Xpat Opinion: Hungary To Receive Previously Suspended EU Funds

  • 13 Sep 2013 11:00 AM
Xpat Opinion: Hungary To Receive Previously Suspended EU Funds
As the European Union prepares its seven-year budget for the 2014 to 2020 period, a thorny question about Hungary’s funding arose. As of last week, 10 out of our 13 operational programs were under suspension and awaiting a September 9 decision from the European Commission.

The reason? It’s a bit technical, so bear with me. In 2006, under the former, Socialist-led government, Hungarian decision-makers established a rule that wrongfully discriminated. It said that applicants for EU-funded construction projects must include engineers accredited at the relevant Hungarian professional authority to be eligible to apply. This eliminated from the competition firms that should otherwise have been eligible. During a routine review, they caught this mistake and found that several contracts between 2007 and 2013 were awarded based on this discriminatory application process.

When the current government took over in 2010, we were not aware of the problem that would eventually surface when the closing reviews were conducted, but we have to take responsibility for the mistakes of our predecessors. The offer extended on Monday by Johannes Hahn, European Commissioner for Regional Policy, to Hungary’s János Lázár, Minister of State heading the Prime Minister Office shows the Commission sees the true nature of the issue. They offered to apply the lightest sanction, and the Hungarian government accepted immediately. That is, 5 percent of the funds have to be paid back, but only if Hungary’s National Development Agency fails to contract that amount by the end of the year. If the agency succeeds, then in contracting the amount by the end of the year, then there would be no financial sanction.

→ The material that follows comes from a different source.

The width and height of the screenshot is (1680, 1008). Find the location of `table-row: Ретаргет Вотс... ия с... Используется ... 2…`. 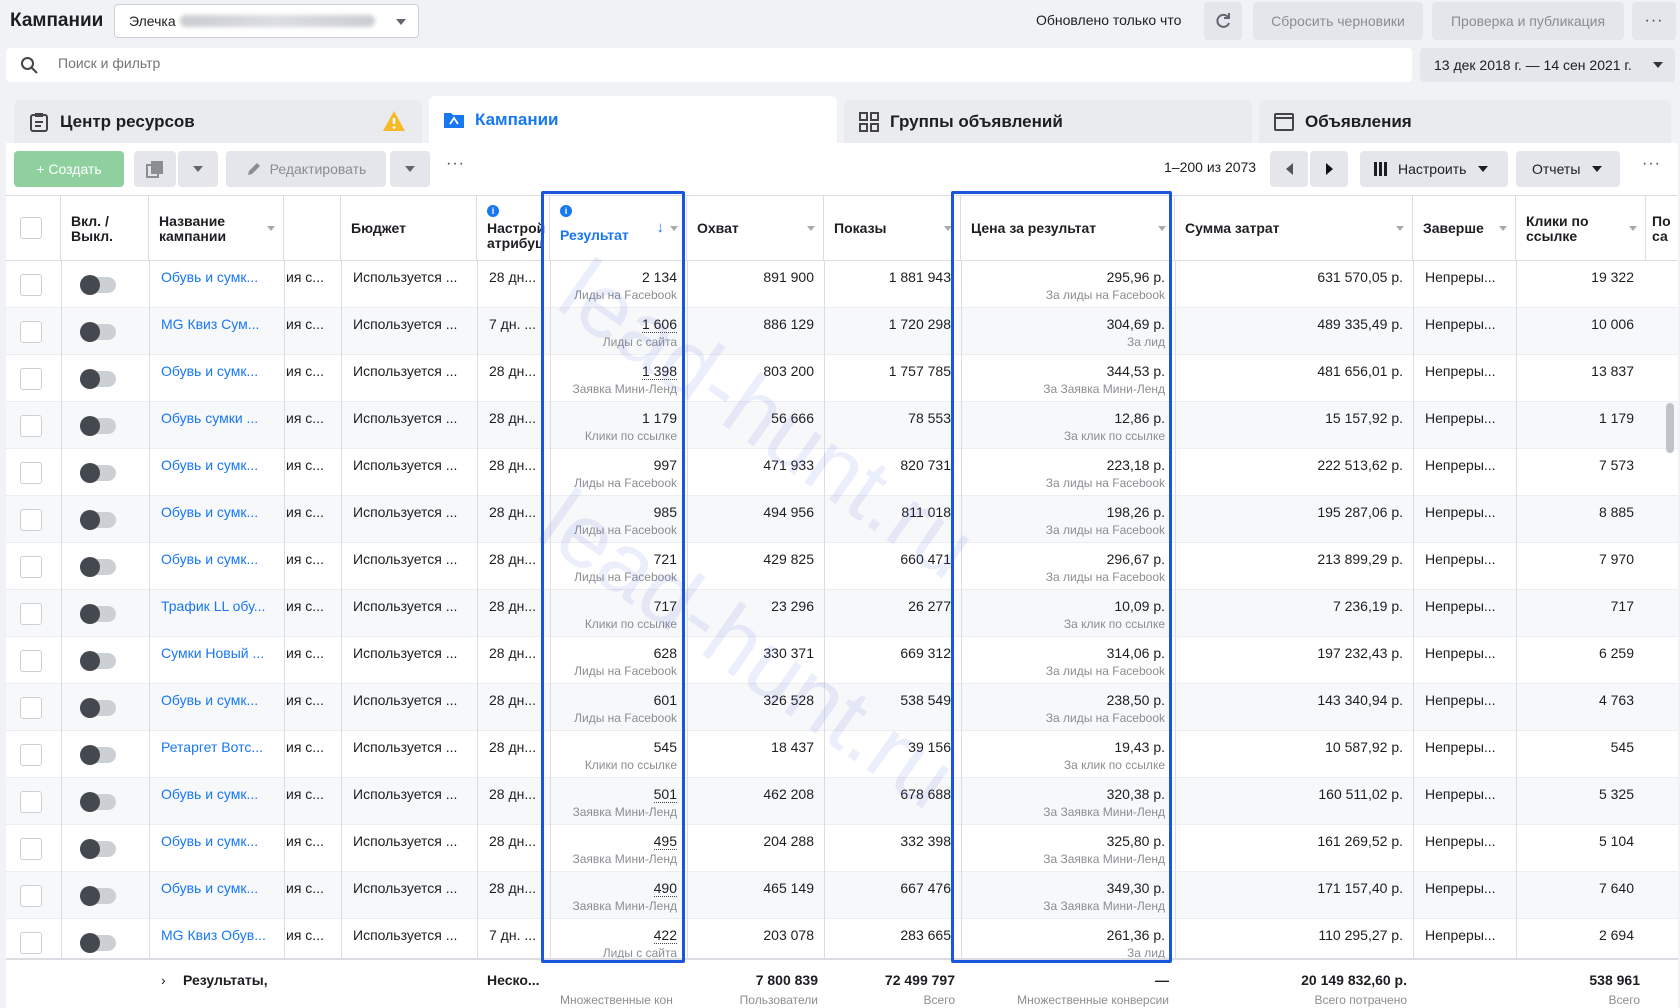

table-row: Ретаргет Вотс... ия с... Используется ... 2… is located at coordinates (842, 754).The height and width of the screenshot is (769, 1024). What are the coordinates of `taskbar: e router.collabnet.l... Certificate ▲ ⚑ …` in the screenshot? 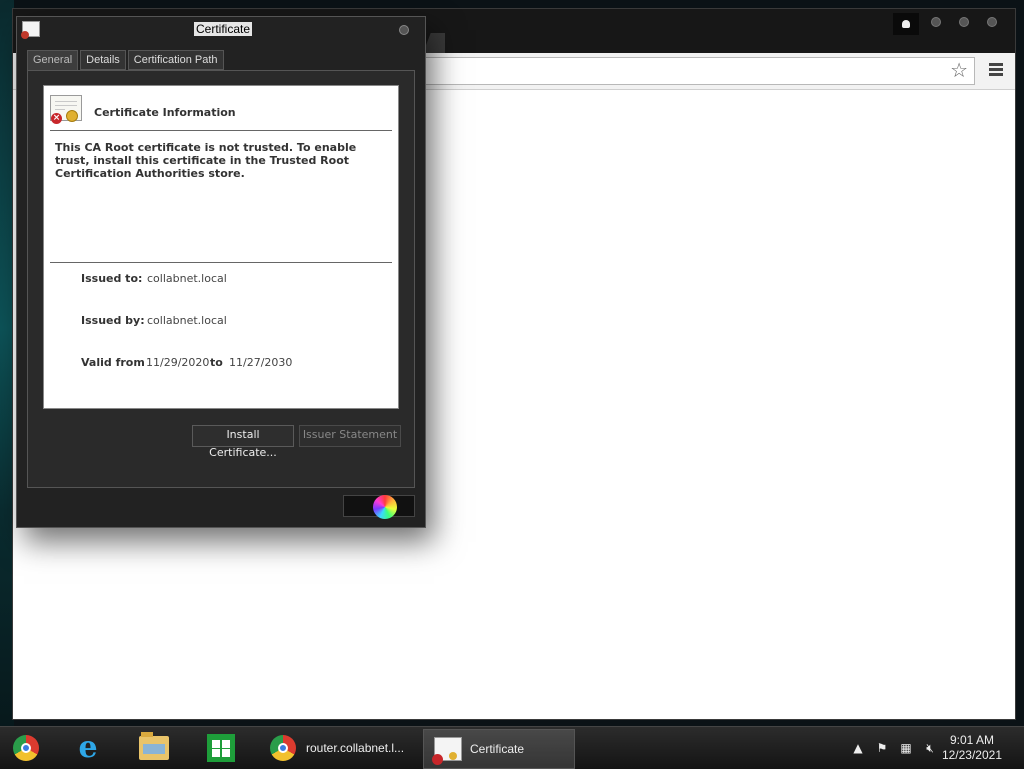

The amount that had been suspended adds up to 2 billion euro, which will be transferred soon to Hungary, according to the Commissioner. During the Monday meeting, which wrapped up ahead of schedule, Commissioner Hahn took time to discuss Hungary’s draft plans for the distribution of funds for the upcoming seven years and noted its quality: “I have congratulated the minister because Hungary was one of the first member states to submit a really mature draft.”

The former government made a mistake in requiring chamber registration in the application phase of the process, but the European Commission appreciated the efforts the current government has made in this regard and the result is a lightweight sanction, a mutually beneficial agreement. This is the outcome, and it went according to clear EU protocols.

Take a look, however, at the international press coverage of the topic, and you’ll find the usual nonsense. You’ll find headlines about Hungary losing “maybe even 100% of its EU funding.” Some authors can’t resist the temptation to blame the every-wayward Orbán Government, despite the fact that it was a mistake of the former government. Some even suggested that the funds would be lost and that would provoke Hungary to leave the EU. Some fine examples of the kind of quality we read in fact-based reporting on Hungary!